December 22/29, 2015
Patients with well-controlled diabetes can safely consume moderate amounts of wine and may benefit from an associated modest decrease in cardiometabolic risk, according to a recent randomized clinical trial (Gepner Y et al. Ann Intern Med. 2015;163:569-579).
The 224 trial participants, adults 40 years or older with well-controlled type 2 diabetes mellitus, were randomly assigned to consume 150 mL of mineral water, white wine, or red wine with dinner for 2 years. All the participants followed a Mediterranean diet without calorie restrictions.
Anita Slomski, MA
Relative to water, only red wine consumption was associated with significantly improved lipid levels, including increased high-density lipoprotein cholesterol (HDL-C) and apolipoprotein(a)1 levels (2.0 mg/dL and 0.03 g/L, respectively) and decreased total cholesterol–HDL-C ratio (−0.27). Although both wines improved some glucose metabolism components, only white wine consumption was associated with significant decreases in fasting plasma glucose level (−17.2 mg/dL) and homeostasis model assessment of insulin resistance score (−1.2).

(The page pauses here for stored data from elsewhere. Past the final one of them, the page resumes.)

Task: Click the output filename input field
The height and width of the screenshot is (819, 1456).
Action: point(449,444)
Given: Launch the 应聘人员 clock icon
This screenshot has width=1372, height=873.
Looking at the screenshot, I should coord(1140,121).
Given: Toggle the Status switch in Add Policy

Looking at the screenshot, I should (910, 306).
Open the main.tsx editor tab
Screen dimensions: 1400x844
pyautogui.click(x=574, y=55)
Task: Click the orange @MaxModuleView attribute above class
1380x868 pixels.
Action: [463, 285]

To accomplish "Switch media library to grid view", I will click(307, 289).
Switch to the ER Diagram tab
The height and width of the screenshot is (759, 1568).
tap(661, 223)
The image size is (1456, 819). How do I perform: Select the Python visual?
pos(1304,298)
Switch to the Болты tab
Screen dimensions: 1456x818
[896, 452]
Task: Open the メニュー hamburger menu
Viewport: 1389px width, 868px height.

Wine consumption was associated with improved metabolic control in patients with slow alcohol metabolism (alcohol dehydrogenase allele ADH1B*1 carriers); this association was not observed in patients with fast metabolism (ADH1B*2homozygotes). The findings suggest the effects of wine on glucose metabolism may be mediated mainly by alcohol, whereas red wine’s beneficial effects may also involve nonalcoholic constituents.
Wine consumption did not affect blood pressure, adiposity, liver function, drug therapy, or quality of life. The researchers suggest genetic typing may identify patients with type 2 diabetes mellitus who will benefit from moderate wine consumption.